═════ Extracted entries ═════

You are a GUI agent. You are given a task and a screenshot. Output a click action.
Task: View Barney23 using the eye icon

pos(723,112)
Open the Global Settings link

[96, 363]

═════

→ Instructions to follow: Make an exact copy of all the entries above.

→ Expected answer:
You are a GUI agent. You are given a task and a screenshot. Output a click action.
Task: View Barney23 using the eye icon

pos(723,112)
Open the Global Settings link

[96, 363]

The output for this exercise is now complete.